A Civil Society Organisation (CSO), Initiative for Leadership and Economic Watch in Nigeria (ILEWN), has urged the new board of Securities and Exchange Commission (SEC) to embark on policies and programmes that will ensure confidence in the capital market.

A statement signed by the Executive Director of ILEWN, Mr Splendour Agbonkpolor, tasked the new SEC board to right all perceived wrongs perpetrated against some companies particularly the sanctions imposed on Oando Plc and its management team.

The call is coming following Monday’s inauguration of the new SEC board appointed by President Muhammadu Buhari.

Agbonkpolor congratulated the new SEC board, Chaired by Mr Olufemi Lijadu, and urged the team to justify the confidence reposed in them.

He stated that the SEC legal team had also acknowledged queries in several quarters challenging the lack of due process in the investigation of Oando.

“The SEC has enormous responsibility of ensuring that the Nigeria capital market is robust to ensure local and international investors have confidence in it.

“However, recent actions of the SEC management have cast aspersions on its neutrality as a regulatory agency.

“Therefore, the new board has enormous task of correcting all the perceived injustices seen to have been done by the SEC to some players in the sector.

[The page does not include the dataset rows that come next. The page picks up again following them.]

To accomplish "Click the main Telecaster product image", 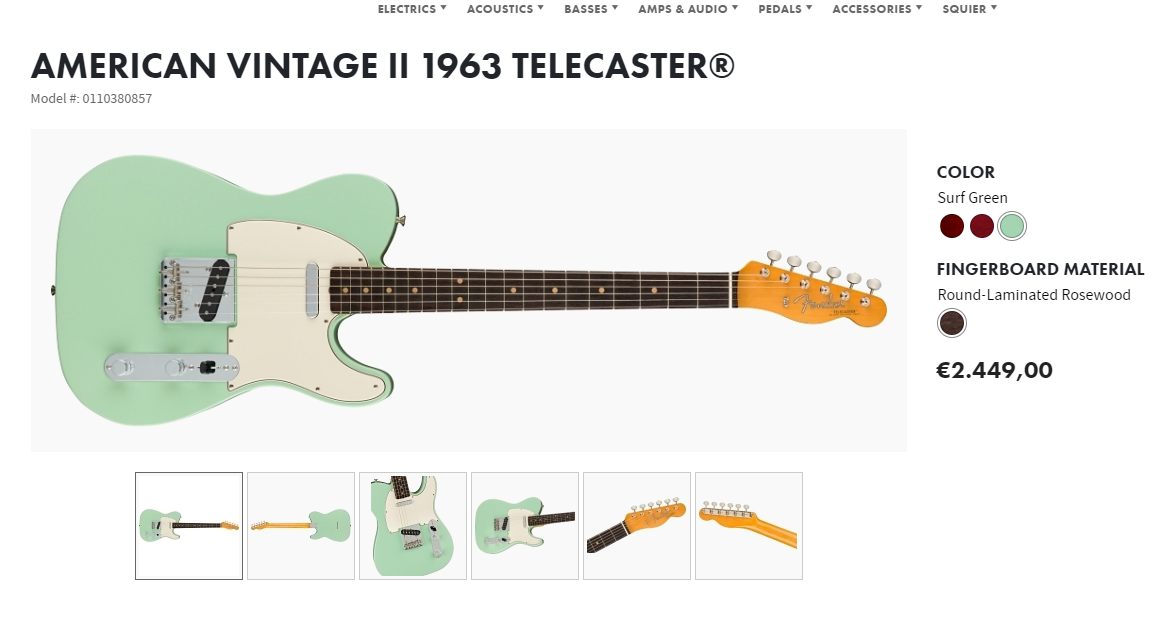I will pos(469,290).
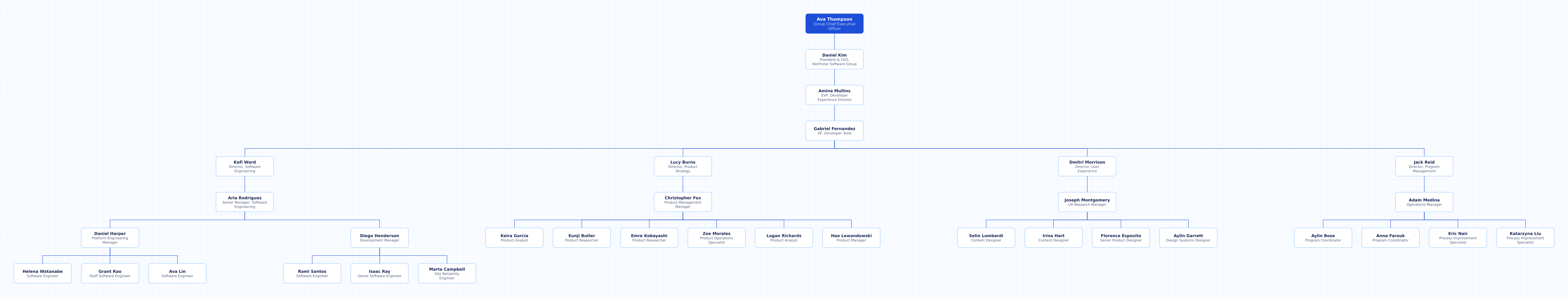Viewport: 1568px width, 297px height.
Task: Select the Amina Mullins EVP node
Action: click(834, 95)
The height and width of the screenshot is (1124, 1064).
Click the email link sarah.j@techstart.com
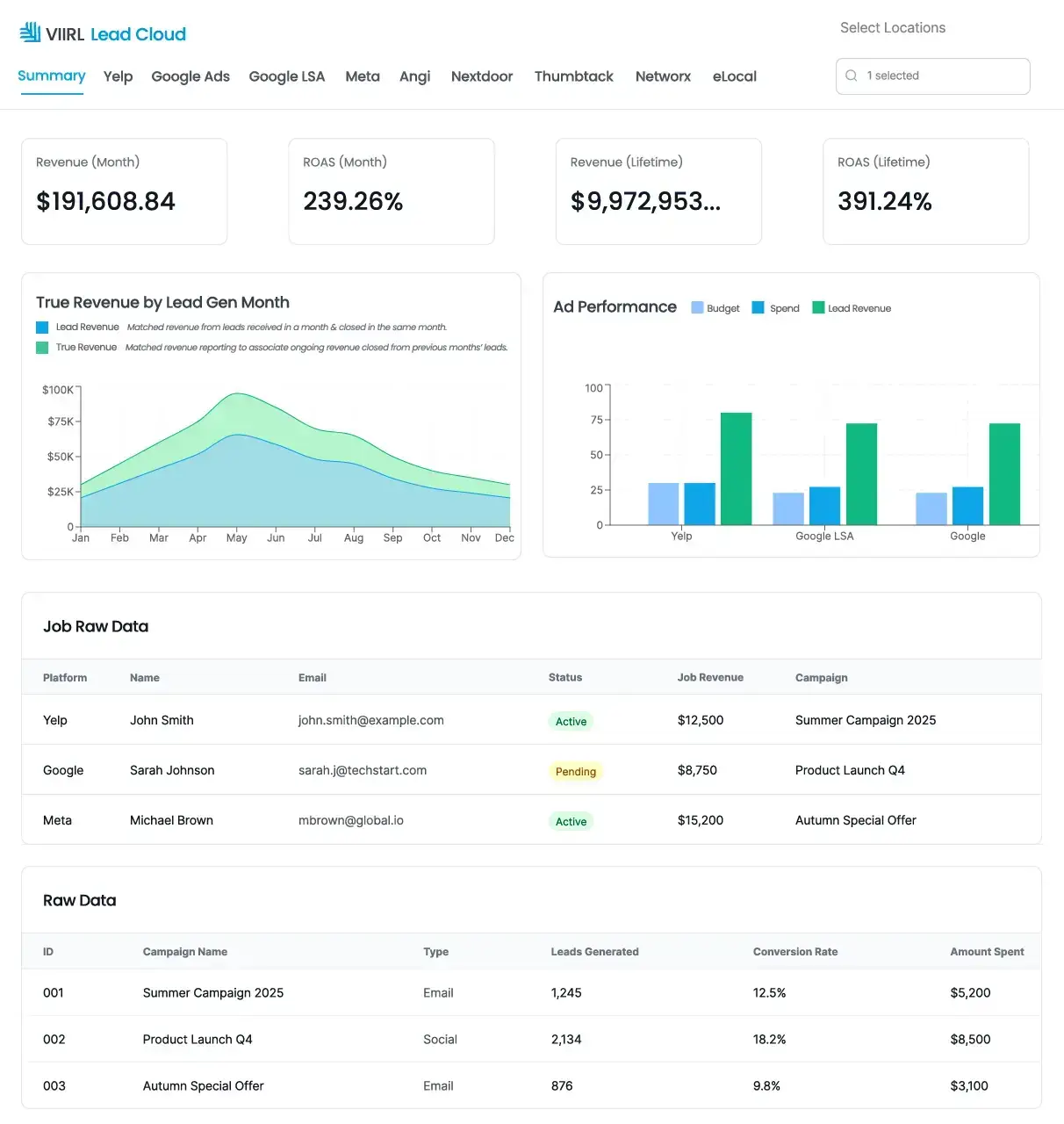click(362, 770)
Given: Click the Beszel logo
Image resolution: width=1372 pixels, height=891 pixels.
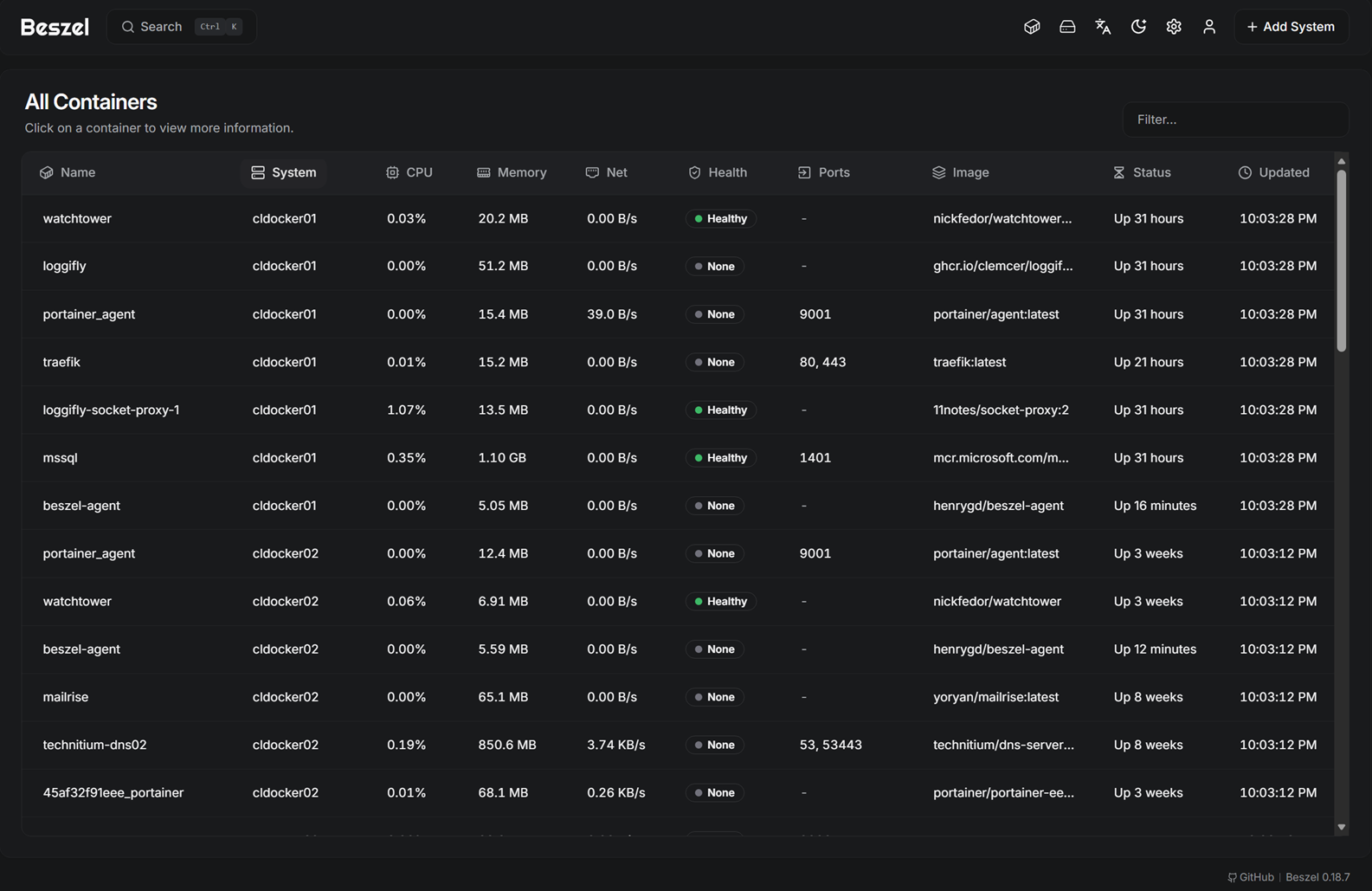Looking at the screenshot, I should click(55, 27).
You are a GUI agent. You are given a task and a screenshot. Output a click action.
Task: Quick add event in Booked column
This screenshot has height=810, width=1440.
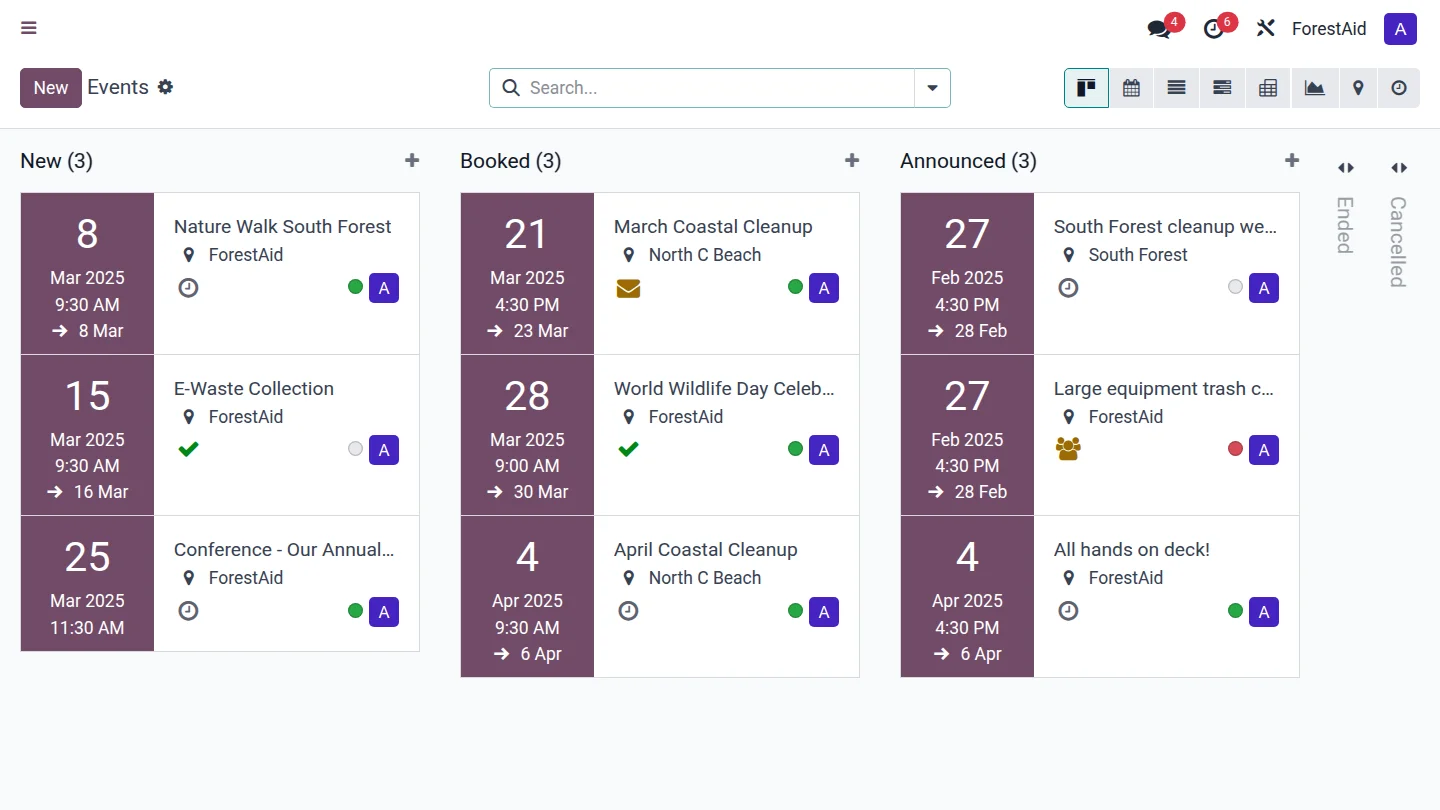(x=852, y=161)
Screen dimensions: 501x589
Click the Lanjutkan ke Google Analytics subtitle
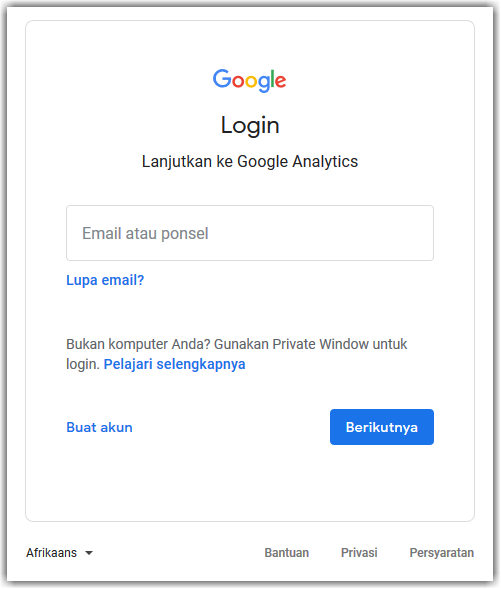click(250, 162)
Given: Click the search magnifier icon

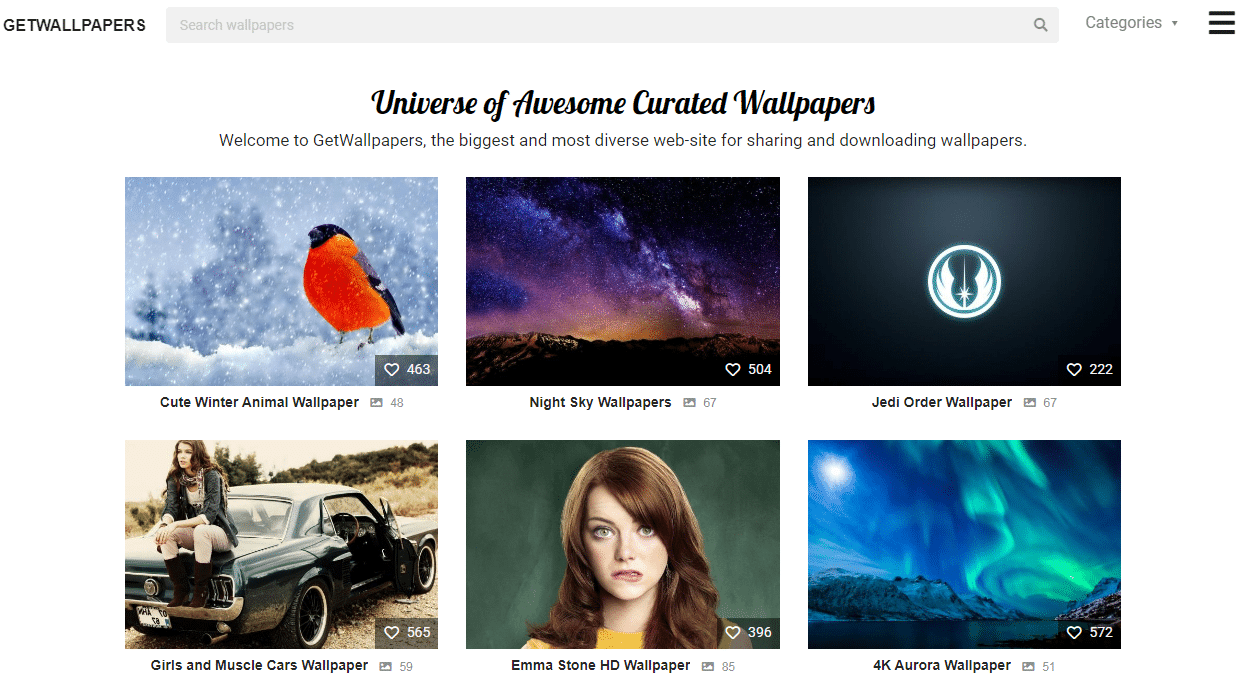Looking at the screenshot, I should click(1040, 25).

“Worthy of note is the decision of SEC to keep Oando Plc suspended in spite of its failure to make public its findings of the investigation it carried out two years ago,” the group stated.

Agbonkpolor further argued that the failure of the commission to make public the findings of its investigation before sanctioning the oil company created the impression that it was acting a script.

It would be recalled that SEC had On May 31, ordered Oando’s Group Chief Executive Officer, Mr Wale Tinubu, and other affected board members to resign based on the report of forensic audit performed by Deloitte and Touche which revealed alleged infractions.

The infractions according to SEC include: False disclosures, market abuses, misstatements in financial statements, internal control failures, and corporate governance lapses, stemming from poor board oversight, among others.

But the company immediately replied, saying the alleged infractions and penalties were unsubstantiated, ultra vires, invalid and calculated to prejudice the business of the company.

Similarly, SEC further directed Oando to suspend its annual general meeting.